Comptons

"The last image was too immediate for any eye to register. It may have been a human figure, dreaming of an early evening in each great capital luminous enough to tell him he will never die, coming outside to wish on the first star. But it was not a star, it was falling, a bright angel of death. And in the darkening and awful expanse of screen something has kept on, a film we have not learned to see… It is now a close-up of the face, a face we all know…"

(457 signes espaces inclus)

"La dernière image avait été trop brève pour qu'on en conserve le souvenir. Peut-être était-ce une silhouette humain, rêvant d'une soirée dans chaque grande capitale assez brillante pour dire qu'il ne mourrait jamais, à l'heure où l'on fait un voeu en voyant la première étoile.

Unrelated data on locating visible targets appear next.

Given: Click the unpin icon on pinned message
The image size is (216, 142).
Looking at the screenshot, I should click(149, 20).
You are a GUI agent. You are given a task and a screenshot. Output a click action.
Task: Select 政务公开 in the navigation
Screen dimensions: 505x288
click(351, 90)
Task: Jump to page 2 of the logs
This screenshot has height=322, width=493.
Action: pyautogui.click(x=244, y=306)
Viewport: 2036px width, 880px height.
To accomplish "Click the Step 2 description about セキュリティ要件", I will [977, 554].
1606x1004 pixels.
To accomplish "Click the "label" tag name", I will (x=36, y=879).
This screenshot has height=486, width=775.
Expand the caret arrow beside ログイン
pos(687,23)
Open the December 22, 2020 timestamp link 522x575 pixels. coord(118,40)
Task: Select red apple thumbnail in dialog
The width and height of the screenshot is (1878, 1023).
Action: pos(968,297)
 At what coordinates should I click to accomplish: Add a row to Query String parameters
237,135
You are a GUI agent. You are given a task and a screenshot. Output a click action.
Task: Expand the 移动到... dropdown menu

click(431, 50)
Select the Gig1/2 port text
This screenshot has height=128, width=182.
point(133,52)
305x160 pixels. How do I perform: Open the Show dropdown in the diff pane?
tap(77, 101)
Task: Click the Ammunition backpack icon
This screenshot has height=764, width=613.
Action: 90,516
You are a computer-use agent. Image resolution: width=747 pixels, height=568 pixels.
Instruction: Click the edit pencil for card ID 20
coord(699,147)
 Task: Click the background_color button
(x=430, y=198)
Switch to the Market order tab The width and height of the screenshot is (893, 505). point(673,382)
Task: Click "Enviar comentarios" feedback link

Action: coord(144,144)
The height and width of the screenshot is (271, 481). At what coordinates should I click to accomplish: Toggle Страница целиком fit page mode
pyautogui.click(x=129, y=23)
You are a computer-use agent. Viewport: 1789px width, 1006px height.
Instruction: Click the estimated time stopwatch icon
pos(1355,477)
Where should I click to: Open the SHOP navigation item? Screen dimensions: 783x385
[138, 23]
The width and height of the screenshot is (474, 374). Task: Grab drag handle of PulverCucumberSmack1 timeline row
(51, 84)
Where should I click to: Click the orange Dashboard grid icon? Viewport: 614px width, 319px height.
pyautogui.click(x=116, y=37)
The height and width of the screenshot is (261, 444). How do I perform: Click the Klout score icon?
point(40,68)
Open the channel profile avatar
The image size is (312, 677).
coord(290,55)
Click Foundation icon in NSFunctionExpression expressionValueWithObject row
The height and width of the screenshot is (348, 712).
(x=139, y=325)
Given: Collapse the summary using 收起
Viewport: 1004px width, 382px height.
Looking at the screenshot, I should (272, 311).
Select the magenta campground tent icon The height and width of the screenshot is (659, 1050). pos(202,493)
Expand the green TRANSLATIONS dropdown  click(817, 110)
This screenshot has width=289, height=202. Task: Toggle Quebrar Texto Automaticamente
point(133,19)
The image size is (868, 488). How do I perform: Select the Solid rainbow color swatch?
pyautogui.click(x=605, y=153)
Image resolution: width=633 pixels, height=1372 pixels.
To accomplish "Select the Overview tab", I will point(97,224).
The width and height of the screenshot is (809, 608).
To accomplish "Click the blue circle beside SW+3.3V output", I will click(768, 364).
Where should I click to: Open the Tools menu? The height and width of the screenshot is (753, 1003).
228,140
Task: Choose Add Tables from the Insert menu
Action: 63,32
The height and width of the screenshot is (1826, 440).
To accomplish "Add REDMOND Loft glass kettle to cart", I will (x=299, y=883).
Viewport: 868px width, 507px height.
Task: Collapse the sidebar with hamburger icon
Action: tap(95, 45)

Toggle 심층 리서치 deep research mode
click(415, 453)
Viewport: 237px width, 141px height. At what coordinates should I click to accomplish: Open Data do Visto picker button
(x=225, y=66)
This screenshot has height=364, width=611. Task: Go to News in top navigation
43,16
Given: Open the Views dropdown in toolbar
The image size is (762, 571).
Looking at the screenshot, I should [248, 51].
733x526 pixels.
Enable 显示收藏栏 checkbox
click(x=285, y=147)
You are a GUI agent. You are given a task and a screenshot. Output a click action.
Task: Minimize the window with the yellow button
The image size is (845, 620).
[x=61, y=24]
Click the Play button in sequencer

Mais ce n'étrait pas une étoile, cela tombait comme un ange de mort étincelant. Et sur l'écran effrayant devenu obscur quelque chose a continué, un film que nous n'avons pas appris à voir... C'est maintenant un visage en gros plan, un visage que tous nous connaissons."

pp 663, "Rainbow", Plon 1975, trad. Michel Doury (548 signes, espaces inclus)

“Hacía demasiado poco tiempo que había aparecido la última imagen para que ningún ojo pudiese registrarla. Pudo haber sido una figura humana que soñara con un temprano anochecer en todas las grandes capitales lo bastante luminosas como para decirle que jamás moriría, una figura humana saliendo a expresar un deseo ante la primera estrella vespertina. Pero no era ninguna estrella, era un brillante ángel que caía, un ángel de la muerte. Y, en la penumbrosa y terrible extensión de la pantalla, algo ha continuado, una película que no hemos aprendido a ver… Ahora se ve un primer plano de la cara, una cara que todos conocemos…”

p.1147, “El arco iris de la gravedad”, Tusquets 2002, trad. Antoni Pigrau (628 signes, espaces inclus)

On comprend donc l’ampleur du défi que s’est lancé traducteur pour le petit dernier de l'homme à tête en papier kraft, mais je me dis également que ça aurait pu être pire s’il avait eu le malheur de venir d’Espagne.

 

2 commentaires:

  1. Anonyme said,

    Please forgive me for writing this in English, but these thoughts stretch way past my limited French. Language is not just a medium to communicate an idea. If it were only that, then I would agree with you -- the more concise and precise the language the more effective one could judge it to be. But we are talking about literature, which does so much more than merely communicate. Each language has its own sound, like a musical instrument. I read "The Stranger" in English when I was 13. Then I read "L'etranger" when I was 15. It was like reading two different books. For me, the art of translation is the art of making the book come alive in a language that was not the author's when he wrote it. Yet it is an art that requires the translator to still remain faithful to the original. I haven't done this yet, but I am tempted to read books by authors like, Murakami, whom I cannot read in the original, and re-read them in translations other than English. I expect that the experience would be something more like discovery. (Again, please forgive me for not writing in French.) Felicitations -- votre blog e toujours si interesant!

    on 4:01 AM


  2. English, French or Spanish, all comments are more than welcome so don't worry. My post was actually pointless and not really an attempt to say anything about language or translation. A little bit of good clean fun, I would say. The fact is that Claro, currently working on the translation of "Against the day", made a point numerous people have made before - Martin Amis for example - : a book written in English and translated into French inflates of about 30 percent. I happen to have bought a couple of days ago "Gravity's rainbow" in Spanish and I of course also have it in both French and English so I decided to check this out. On the basis of the excerpt chosen, it's true but even "worse" in Spanish. Given that, save a couple of strange repitition, nothing has been added and very little could be substracted, I was not really saying that translators are not doing their job but merely that given the particularities and the "musciality" of each language, you set yourself up to a very, very difficult task if you try to create a French version that sounds good in French but also respects the number of words of the original.
    By the way, I read Sebald in English and in French and indeed it's a strange experience: there are of course a lot of similarities yet some telling differences. A bit like two very close brothers.